As a supply chain fellow, I am looking at the inside of the organization and seeing the way everything operates. Understandably I am introduced to all aspects of our supply chain – selection, quantification, procurement, storage, distribution, and use. Surprisingly to me, I am also learning about every PIH program that orders through the pharmacy department as well as the public supply chain system, the Rwandan National Insurance Scheme, and pharmacy regulations for importing and distributing medicines and health commodities.  Who knew that those who manage the medical supplies become so integrated in the entire operation?

Through my daily work as part of the PIH team, here is my “inside” scoop on what makes PIH and the Rwandan Health System operate successfully:

1)      Rwandan government support makes all the difference. Back in 2005, PIH began working in Rwanda because the Rwandan government asked them to work in Rwanda. This invite made the channels to working together open from the start, greatly influencing the close relationship between the two organizations.

2)      Extensive trainings. Aside from clinical staff, a large portion of PIH staff work on conducting trainings. Our Rwinkwavu site hosts the Training Center, or “TC” where the main offices are, and a plethora of conference rooms. The dorms where I live house new guests every week. Trainings range from NCD nurses working in our affiliated clinics to data collectors who assist research teams to quality improvement seminars for all programs. Almost every day at least one training is going on either here at headquarters or amongst our other districts, Kirehe and Burera.

3)      Strict but clear policies and job descriptions. The chain of command is very tight and job descriptions are iron clad. Everyone knows what their responsibilities are and completes them. This does not mean that staff don’t pick up extra work on the side, because they definitely do, but it means that each task is delegated to a specific person.
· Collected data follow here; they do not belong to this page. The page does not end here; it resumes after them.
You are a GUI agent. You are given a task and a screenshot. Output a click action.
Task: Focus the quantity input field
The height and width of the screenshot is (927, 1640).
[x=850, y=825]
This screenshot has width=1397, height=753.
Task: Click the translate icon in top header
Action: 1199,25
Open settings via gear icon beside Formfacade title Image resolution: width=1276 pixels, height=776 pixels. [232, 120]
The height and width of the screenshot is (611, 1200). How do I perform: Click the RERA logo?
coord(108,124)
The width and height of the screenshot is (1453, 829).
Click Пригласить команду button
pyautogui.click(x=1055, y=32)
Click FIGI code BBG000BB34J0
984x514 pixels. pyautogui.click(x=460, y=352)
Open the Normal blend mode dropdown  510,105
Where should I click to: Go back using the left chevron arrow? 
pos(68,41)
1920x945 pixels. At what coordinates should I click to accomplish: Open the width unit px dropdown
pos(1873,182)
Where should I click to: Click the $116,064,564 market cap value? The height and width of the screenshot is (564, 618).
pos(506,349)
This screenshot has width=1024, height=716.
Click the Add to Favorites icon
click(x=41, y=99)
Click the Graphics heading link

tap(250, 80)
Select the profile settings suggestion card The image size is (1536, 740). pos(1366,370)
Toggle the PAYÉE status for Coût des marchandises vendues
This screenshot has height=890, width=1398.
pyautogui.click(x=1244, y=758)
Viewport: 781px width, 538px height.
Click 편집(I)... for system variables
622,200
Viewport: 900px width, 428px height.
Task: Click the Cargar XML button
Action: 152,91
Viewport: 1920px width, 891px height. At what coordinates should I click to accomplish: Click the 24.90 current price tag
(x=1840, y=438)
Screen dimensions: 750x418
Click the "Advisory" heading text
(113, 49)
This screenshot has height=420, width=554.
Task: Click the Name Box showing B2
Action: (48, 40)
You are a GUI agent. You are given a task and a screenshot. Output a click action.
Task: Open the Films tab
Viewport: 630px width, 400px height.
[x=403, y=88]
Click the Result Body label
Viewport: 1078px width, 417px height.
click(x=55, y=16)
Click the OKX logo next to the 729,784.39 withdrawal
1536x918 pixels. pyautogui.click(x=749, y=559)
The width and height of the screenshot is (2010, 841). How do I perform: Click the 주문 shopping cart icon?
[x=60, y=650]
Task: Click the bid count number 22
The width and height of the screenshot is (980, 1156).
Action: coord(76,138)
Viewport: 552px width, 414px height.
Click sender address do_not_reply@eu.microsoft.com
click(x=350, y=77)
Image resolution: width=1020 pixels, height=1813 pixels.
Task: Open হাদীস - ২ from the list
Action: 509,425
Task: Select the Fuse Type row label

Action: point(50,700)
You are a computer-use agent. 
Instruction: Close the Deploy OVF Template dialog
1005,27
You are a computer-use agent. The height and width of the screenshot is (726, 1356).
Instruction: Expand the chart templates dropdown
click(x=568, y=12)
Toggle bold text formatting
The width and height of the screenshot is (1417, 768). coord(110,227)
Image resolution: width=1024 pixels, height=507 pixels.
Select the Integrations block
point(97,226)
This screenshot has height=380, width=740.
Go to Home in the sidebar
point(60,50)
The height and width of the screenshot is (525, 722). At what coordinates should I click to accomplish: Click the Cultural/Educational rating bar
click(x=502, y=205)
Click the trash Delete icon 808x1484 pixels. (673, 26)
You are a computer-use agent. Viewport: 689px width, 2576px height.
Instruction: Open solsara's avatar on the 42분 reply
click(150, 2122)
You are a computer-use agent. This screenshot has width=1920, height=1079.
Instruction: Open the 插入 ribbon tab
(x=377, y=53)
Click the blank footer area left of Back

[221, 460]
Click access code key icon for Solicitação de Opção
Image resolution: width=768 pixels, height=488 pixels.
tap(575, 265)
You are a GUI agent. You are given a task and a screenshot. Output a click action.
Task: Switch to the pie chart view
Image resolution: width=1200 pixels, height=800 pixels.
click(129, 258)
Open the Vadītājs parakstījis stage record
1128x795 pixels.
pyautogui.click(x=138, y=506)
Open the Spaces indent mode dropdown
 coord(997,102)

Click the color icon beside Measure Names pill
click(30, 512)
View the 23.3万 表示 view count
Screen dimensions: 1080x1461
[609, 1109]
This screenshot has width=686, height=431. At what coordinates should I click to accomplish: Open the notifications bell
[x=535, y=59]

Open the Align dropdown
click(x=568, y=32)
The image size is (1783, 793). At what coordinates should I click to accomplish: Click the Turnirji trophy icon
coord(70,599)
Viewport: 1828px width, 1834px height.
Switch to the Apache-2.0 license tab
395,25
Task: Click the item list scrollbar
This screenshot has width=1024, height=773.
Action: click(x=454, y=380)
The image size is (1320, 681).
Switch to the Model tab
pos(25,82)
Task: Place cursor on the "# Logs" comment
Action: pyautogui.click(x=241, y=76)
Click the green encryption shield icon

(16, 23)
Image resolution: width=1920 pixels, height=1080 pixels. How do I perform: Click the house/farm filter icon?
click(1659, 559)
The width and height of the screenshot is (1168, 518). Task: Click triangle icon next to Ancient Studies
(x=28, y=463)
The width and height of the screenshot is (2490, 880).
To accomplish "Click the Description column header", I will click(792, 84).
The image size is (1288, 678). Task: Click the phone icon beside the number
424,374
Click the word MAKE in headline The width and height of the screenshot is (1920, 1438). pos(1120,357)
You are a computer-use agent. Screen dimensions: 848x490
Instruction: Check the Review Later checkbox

4)      Community. PIH has a very strong community feel amongst the staff. Everyone knows each other, eats lunch together, works in the same small spaces, travels together (in packed vehicles), etc. This constant interaction allows for a feeling of community and for personal relationships to develop between staff members of different departments as well as between Ministry of Health employees and Partners In Health. Networking is the secret to success.

5)      Follow up; Monitoring and Evaluation. Constant feedback and supervision allows for progress and a higher quality of care. PIH heavily focuses on following up on trainings and indicators to ensure that each program is making improvements as well as to identify those that aren’t to provide additional support. Really all I need to say is MESH – Mentoring and Enhanced Supervision at Health Centers. If you haven’t read about it, you probably should.

6)      Health is a human right. All of the staff members share the same ideal and final goal. This makes all of our work, no matter what department, build to the same idealistic endpoint. The combined efforts of every person striving for this mission knits our program tighter together and maximizes the positive value provided to the community.

7)      Comprehensive Plan to Health Care. PIH Rwanda consists of over 20 different departments at the headquarters. All of the departments tackle separate clinical or non-clinical operations to keep the program running. Each niche understands its targets, knows its indicators, and enacts tasks to achieve their specific piece of the PIH model.

Of course with all of the good, I also see all of the negative sides to the organization. Fortunately those are much fewer than the positive; and most represent the typical struggles one would face working in rural healthcare: resource scarcity, cross-cultural communication issues, etc.

Regardless, my view after over two months on the job remains the same as before: PIH remains as committed to the health care cause as they appear to the rest of the world. Even now with the new partnerships fighting Ebola, PIH works to adapt their model to provide excellent healthcare to all.  I plan on learning as much as I can while on the inside so that I can spread the knowledge to those outside.